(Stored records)
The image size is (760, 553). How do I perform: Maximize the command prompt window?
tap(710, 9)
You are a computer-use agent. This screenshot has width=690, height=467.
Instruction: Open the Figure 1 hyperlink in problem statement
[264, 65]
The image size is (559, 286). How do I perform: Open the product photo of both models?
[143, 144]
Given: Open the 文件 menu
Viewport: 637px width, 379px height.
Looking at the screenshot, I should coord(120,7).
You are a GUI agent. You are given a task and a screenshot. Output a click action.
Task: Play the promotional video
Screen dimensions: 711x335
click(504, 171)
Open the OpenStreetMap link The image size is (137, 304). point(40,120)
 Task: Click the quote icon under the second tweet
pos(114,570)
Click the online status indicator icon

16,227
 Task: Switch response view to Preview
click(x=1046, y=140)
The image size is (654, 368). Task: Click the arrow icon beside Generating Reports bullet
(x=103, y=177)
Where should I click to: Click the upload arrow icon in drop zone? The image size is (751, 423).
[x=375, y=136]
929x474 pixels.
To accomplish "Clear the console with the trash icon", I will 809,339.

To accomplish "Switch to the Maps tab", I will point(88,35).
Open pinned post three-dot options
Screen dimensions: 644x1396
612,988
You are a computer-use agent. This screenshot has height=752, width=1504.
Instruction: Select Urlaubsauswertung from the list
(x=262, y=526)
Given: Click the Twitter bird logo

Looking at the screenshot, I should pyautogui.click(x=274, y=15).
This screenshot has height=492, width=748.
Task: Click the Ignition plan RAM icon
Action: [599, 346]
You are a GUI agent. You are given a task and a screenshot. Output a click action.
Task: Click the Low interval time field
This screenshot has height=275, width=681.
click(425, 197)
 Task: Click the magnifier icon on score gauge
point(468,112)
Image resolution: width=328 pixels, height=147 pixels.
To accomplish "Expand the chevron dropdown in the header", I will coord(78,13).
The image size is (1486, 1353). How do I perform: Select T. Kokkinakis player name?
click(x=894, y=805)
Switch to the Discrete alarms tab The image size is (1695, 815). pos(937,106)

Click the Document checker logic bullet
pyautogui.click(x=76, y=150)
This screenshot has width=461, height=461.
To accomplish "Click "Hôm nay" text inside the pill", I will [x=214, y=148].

## Exercise brief
Take the entries above and return only the lines from the one with "Task: Switch response view to Preview" to the one with "Open pinned post three-dot options", both included, unchanged.

## Response
 Task: Switch response view to Preview
click(x=1046, y=140)
The image size is (654, 368). Task: Click the arrow icon beside Generating Reports bullet
(x=103, y=177)
Where should I click to: Click the upload arrow icon in drop zone? The image size is (751, 423).
[x=375, y=136]
929x474 pixels.
To accomplish "Clear the console with the trash icon", I will 809,339.

To accomplish "Switch to the Maps tab", I will point(88,35).
Open pinned post three-dot options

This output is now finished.